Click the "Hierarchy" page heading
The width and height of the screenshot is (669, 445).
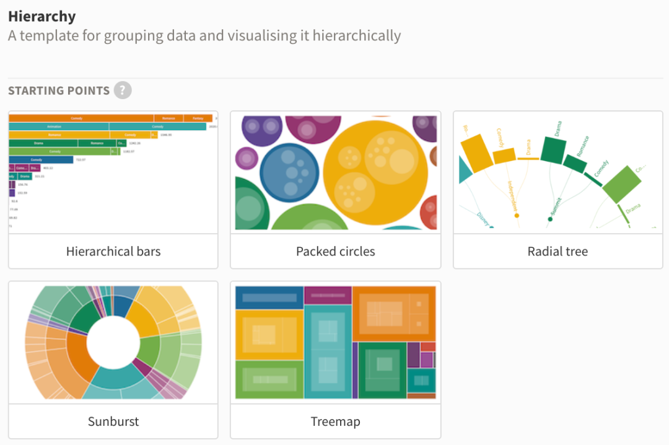[x=42, y=16]
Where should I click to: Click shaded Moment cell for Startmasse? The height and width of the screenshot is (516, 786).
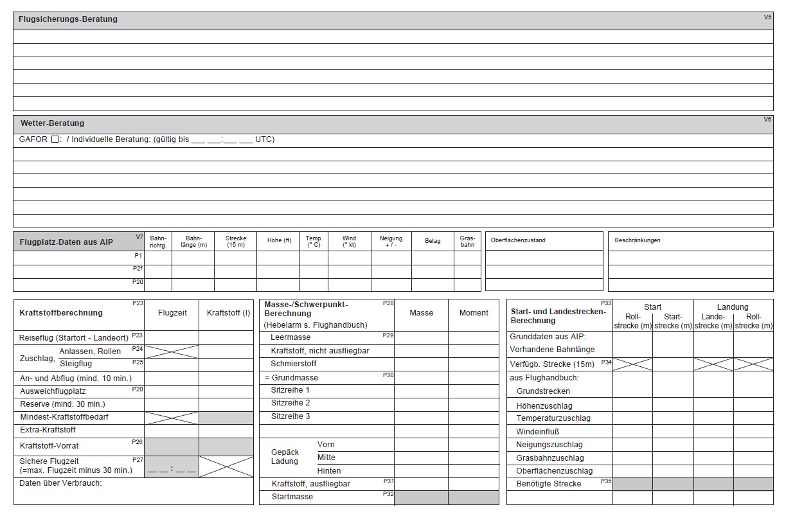pos(473,497)
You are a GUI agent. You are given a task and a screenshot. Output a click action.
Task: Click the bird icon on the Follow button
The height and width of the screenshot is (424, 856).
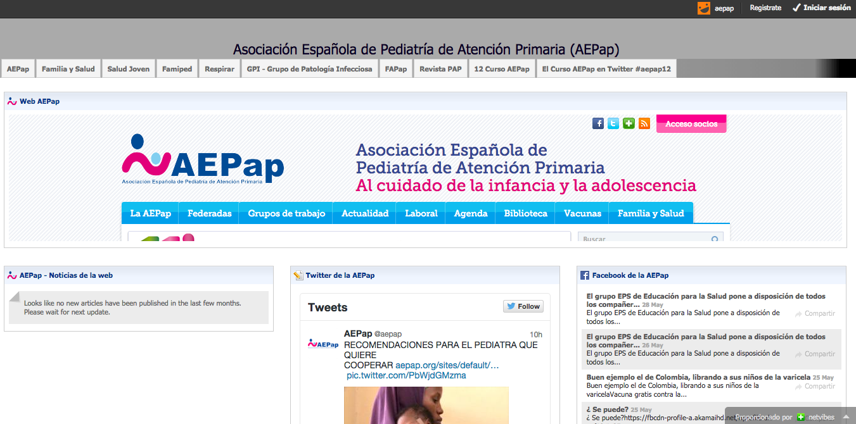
::::::::::
Exercise requirements
Every record above should be transcribed exactly; the pictures stay out of the copy.

Answer for the task
Click the "Hierarchy" page heading
The width and height of the screenshot is (669, 445).
[x=42, y=16]
Where should I click to: Click shaded Moment cell for Startmasse? The height and width of the screenshot is (516, 786).
pos(473,497)
You are a GUI agent. You are given a task and a screenshot. Output a click action.
Task: Click the bird icon on the Follow button
The height and width of the screenshot is (424, 856).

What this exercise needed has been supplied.